The commission received numerous informational presentations and updates. Game and Fish continues to monitor chronic wasting disease throughout the state and was presented with an overview of prevalence rates across the state and ongoing research. The department also provided an update on the Jackson employee housing project that is expected to break ground in August. Additionally, the commission was updated on the use of revenue from House Bill 122 – which went into effect July 2021 – to secure public access for hunting and fishing. Portions of the funds generated were used in the acquisition of the Ellis Ranch and Pitcher-Brokaw access easement.

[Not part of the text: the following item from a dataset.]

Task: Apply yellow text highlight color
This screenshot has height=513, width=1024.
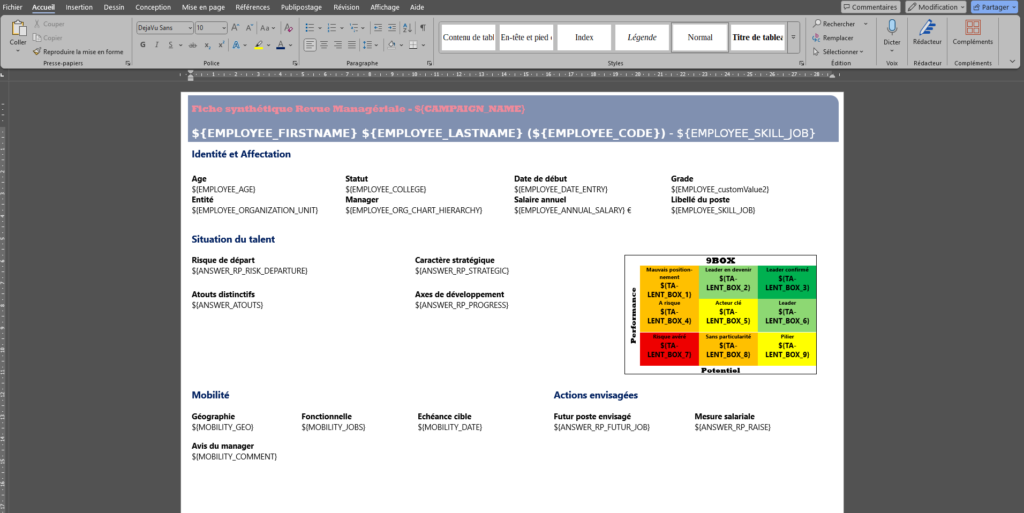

Each July the department regularly presents its annual awards. Director Brian Nesvik recognized Hank Edwards, soon-to-be retiring wildlife health laboratory supervisor, and Bart Kroger, Worland wildlife biologist, with lifetime achievement awards. Kevin Spence, Green River terrestrial habitat biologist, was presented with the Director’s Award.
Additionally, Game and Fish recognized divisional employee of the year awards:
• Christina Malessa, federal aid coordinator, Cheyenne – Fiscal Division
• Chris Martin, visual communications supervisor, Cheyenne – Communications and Education Division
• Ian Tator, statewide terrestrial habitat manager, Cheyenne – Wildlife Division
• Josh Leonard, aquatic invasive species coordinator, Laramie — Fish Division
Sara Reichert, senior application development programmer, Cheyenne — Services Division
The next commission meeting is Sept. 12-13 in Gillette.